*** Records supplied Section Begins ***

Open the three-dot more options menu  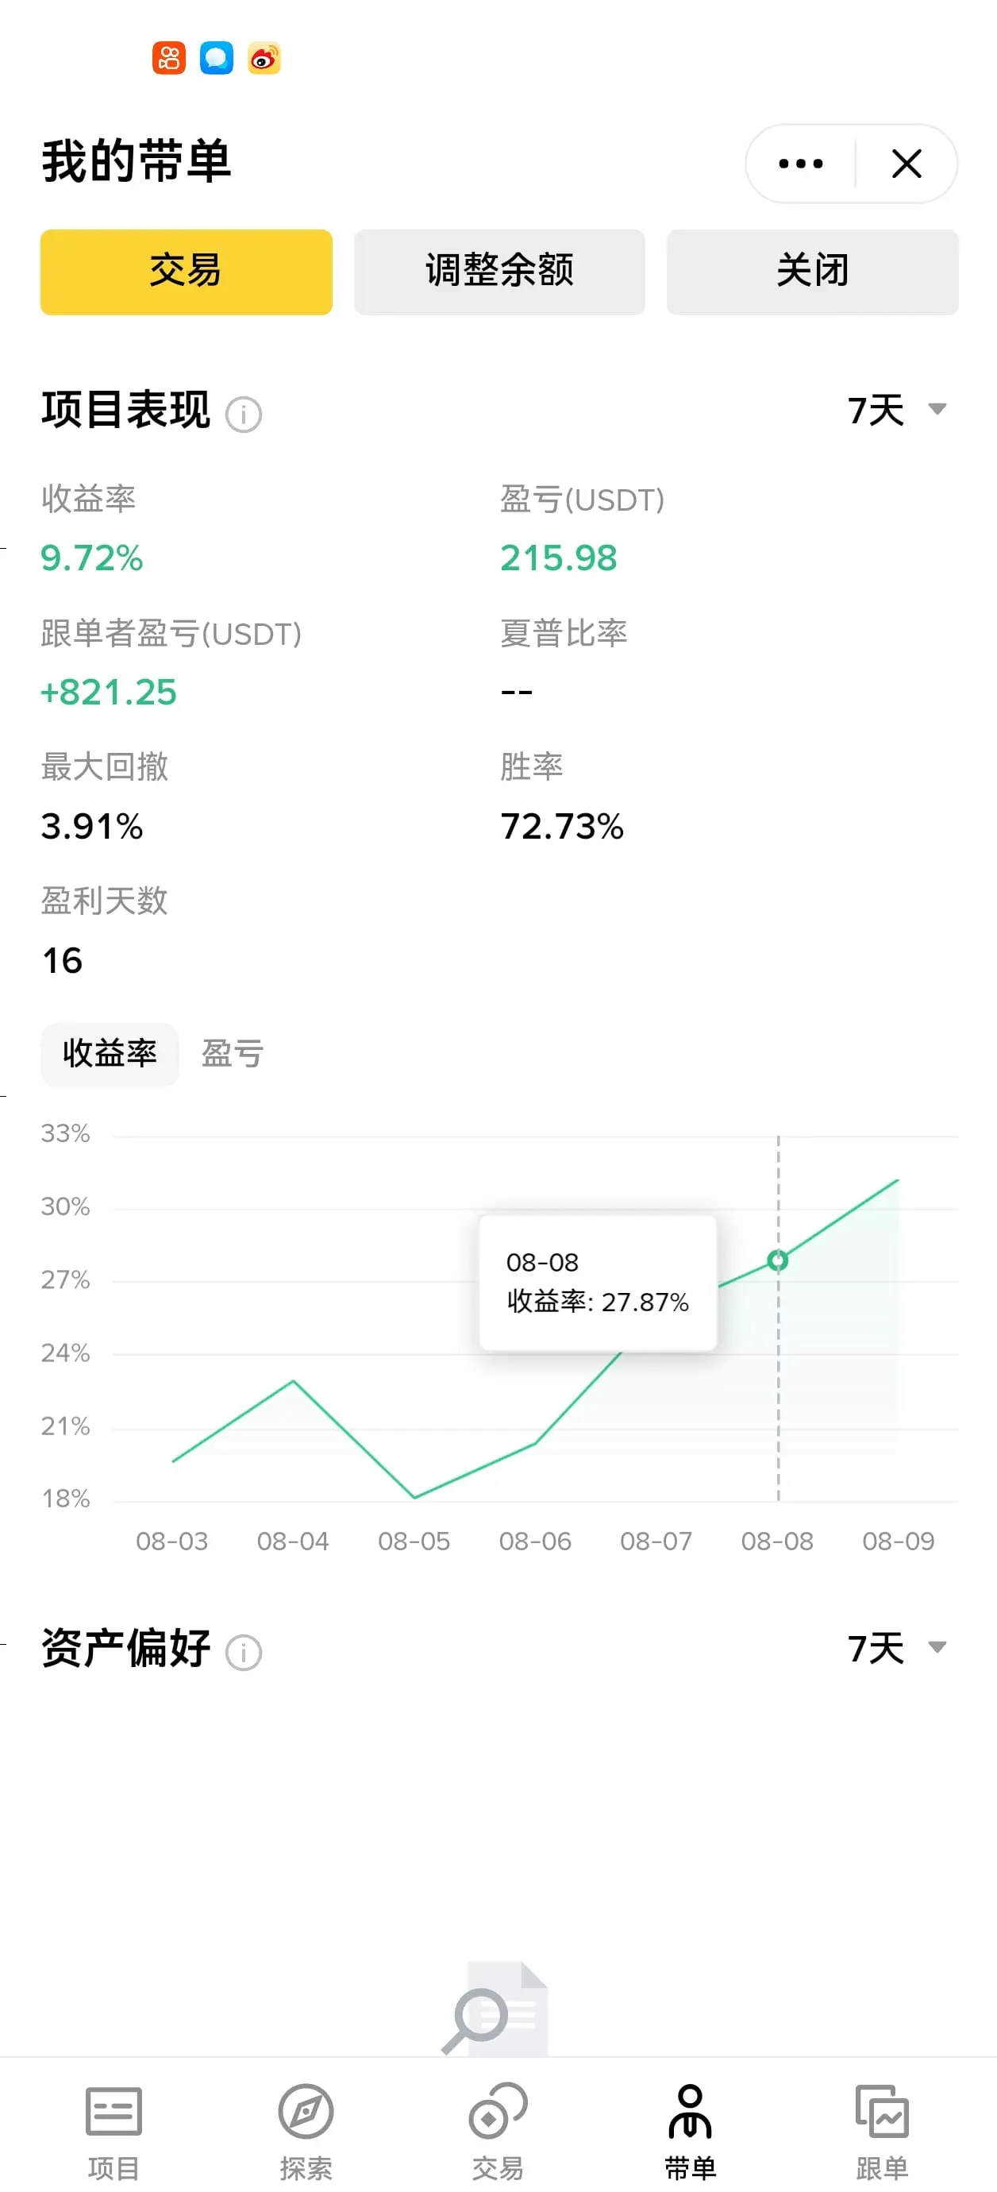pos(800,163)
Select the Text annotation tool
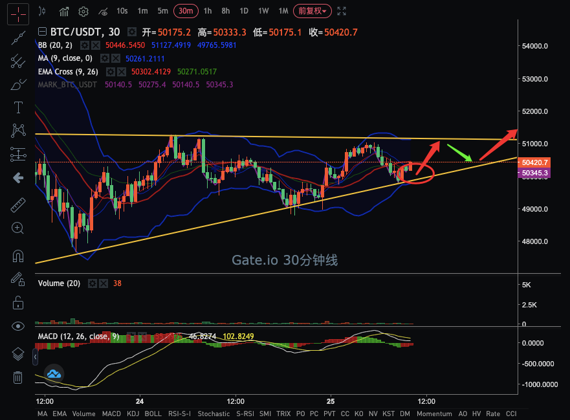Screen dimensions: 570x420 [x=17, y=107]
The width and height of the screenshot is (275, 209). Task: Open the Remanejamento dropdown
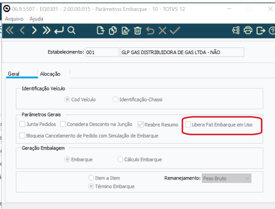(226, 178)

*** Records supplied Section Ends ***

• _Task to carry out_
Leave out the pictures, and extract exactly the lines from the one with "Select the Text annotation tool" through the end of the records, both ends included.

• _Response for this exercise_
Select the Text annotation tool
Screen dimensions: 570x420 [x=17, y=107]
The width and height of the screenshot is (275, 209). Task: Open the Remanejamento dropdown
(226, 178)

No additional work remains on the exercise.